### Stated exercise
Copy the lines below exactly, from the line containing "Screen dimensions: 720x860" through the end of the lines, with both ends included.
----------
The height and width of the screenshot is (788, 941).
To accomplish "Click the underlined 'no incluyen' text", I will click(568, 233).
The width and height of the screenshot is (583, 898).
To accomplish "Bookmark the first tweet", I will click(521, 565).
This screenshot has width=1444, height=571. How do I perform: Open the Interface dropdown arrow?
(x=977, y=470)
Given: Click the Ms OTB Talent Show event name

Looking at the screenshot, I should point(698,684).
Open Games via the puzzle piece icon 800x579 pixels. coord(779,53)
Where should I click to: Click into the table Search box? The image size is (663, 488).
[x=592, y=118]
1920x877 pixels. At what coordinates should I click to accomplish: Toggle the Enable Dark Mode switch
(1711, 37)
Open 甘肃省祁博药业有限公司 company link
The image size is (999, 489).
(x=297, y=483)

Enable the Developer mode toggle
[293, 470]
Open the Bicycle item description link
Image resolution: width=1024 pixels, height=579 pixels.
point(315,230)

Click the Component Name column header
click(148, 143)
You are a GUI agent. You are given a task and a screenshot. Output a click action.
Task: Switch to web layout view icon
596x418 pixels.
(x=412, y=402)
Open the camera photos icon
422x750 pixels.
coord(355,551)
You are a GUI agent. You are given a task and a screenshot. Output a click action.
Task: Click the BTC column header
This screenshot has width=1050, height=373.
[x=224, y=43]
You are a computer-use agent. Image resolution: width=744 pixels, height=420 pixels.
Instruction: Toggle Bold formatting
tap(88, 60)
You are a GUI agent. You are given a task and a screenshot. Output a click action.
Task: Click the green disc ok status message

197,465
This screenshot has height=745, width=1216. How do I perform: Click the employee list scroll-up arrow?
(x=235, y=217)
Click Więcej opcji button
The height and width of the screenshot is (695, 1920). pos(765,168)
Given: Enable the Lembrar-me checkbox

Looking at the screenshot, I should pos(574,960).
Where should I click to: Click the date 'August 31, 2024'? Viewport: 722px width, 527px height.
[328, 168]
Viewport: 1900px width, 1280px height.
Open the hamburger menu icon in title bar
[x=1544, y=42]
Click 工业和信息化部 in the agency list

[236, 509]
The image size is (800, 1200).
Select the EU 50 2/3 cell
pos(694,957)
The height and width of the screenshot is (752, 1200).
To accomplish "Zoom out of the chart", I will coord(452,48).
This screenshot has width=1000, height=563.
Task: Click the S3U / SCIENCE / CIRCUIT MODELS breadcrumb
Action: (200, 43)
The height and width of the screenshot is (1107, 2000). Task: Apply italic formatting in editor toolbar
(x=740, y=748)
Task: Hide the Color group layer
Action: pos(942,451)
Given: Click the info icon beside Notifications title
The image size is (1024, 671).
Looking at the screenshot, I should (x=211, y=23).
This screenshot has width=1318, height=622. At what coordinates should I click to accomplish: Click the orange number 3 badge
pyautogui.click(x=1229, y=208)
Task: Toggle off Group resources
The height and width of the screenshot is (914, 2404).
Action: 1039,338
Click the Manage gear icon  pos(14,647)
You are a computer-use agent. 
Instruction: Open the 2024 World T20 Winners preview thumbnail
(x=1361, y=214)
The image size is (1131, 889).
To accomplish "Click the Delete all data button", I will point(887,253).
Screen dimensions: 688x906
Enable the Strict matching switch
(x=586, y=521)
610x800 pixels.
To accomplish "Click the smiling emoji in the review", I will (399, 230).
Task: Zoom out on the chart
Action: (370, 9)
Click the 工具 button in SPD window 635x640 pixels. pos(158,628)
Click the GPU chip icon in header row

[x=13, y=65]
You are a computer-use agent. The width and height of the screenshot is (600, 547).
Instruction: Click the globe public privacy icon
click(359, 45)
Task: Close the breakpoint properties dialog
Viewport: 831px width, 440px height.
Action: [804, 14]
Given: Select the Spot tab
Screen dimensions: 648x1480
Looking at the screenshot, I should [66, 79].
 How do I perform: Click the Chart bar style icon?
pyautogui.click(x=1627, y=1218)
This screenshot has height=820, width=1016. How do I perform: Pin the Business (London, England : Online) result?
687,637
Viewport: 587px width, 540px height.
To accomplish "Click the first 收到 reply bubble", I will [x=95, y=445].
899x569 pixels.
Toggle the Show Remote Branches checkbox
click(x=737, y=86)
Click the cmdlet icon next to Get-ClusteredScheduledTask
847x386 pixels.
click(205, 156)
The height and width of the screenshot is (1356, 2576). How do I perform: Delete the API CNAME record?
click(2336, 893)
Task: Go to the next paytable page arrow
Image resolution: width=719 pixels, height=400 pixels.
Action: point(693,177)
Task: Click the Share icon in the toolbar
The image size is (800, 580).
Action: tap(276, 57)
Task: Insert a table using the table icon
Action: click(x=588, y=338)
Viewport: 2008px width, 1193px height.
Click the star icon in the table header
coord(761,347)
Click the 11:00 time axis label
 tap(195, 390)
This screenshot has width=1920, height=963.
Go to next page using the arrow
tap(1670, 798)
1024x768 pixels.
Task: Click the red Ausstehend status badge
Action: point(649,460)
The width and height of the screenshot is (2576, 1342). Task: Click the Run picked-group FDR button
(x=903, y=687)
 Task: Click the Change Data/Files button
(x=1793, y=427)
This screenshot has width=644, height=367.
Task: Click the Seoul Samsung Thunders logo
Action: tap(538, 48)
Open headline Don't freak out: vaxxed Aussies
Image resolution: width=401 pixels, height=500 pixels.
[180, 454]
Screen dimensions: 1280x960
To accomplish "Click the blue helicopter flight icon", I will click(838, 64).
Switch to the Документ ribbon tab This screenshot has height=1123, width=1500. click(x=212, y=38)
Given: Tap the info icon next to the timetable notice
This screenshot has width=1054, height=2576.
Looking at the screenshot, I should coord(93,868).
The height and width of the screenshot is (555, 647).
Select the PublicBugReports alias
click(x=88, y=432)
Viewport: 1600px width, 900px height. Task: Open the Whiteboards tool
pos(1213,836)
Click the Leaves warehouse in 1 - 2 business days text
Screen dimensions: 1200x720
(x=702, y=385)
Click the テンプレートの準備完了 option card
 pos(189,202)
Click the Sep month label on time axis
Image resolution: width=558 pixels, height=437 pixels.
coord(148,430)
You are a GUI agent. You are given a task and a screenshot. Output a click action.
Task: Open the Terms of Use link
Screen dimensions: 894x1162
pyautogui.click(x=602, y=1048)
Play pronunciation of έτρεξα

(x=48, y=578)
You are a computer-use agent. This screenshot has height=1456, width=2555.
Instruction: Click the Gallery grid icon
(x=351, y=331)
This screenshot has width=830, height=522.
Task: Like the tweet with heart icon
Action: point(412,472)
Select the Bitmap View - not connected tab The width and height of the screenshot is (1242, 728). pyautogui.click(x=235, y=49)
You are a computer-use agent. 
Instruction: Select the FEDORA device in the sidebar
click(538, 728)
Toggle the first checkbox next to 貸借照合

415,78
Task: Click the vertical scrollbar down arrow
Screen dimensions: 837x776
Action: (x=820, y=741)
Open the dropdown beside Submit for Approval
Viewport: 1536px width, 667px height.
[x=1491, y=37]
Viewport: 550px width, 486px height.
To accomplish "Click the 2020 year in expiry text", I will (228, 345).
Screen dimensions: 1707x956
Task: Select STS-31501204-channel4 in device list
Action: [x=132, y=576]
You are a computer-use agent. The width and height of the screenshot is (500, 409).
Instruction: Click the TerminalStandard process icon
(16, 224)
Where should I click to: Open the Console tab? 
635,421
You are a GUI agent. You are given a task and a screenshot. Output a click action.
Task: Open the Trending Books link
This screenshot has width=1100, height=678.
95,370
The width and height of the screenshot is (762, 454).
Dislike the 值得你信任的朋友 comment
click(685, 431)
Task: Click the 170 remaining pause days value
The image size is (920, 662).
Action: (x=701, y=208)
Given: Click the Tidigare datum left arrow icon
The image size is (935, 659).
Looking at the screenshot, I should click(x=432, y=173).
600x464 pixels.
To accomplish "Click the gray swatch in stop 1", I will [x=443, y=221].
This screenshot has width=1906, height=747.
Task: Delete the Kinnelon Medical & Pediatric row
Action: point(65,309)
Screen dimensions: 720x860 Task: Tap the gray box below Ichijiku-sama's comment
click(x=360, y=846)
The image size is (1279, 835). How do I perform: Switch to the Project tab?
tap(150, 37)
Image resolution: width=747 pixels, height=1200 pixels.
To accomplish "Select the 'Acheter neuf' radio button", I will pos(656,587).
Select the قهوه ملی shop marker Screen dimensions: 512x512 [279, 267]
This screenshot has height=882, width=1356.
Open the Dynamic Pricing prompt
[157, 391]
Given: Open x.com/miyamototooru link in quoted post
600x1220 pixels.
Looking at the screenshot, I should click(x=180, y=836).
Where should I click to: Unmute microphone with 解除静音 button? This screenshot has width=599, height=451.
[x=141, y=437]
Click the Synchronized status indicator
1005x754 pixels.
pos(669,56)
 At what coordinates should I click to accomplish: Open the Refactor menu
----------
### Result
Screen dimensions: 720x860 Task: Tap the gray box below Ichijiku-sama's comment
click(x=360, y=846)
The image size is (1279, 835). How do I perform: Switch to the Project tab?
tap(150, 37)
Image resolution: width=747 pixels, height=1200 pixels.
To accomplish "Select the 'Acheter neuf' radio button", I will pos(656,587).
Select the قهوه ملی shop marker Screen dimensions: 512x512 [279, 267]
This screenshot has height=882, width=1356.
Open the Dynamic Pricing prompt
[157, 391]
Given: Open x.com/miyamototooru link in quoted post
600x1220 pixels.
Looking at the screenshot, I should click(x=180, y=836).
Where should I click to: Unmute microphone with 解除静音 button? This screenshot has width=599, height=451.
[x=141, y=437]
Click the Synchronized status indicator
1005x754 pixels.
pos(669,56)
 At what coordinates should I click to accomplish: Open the Refactor menu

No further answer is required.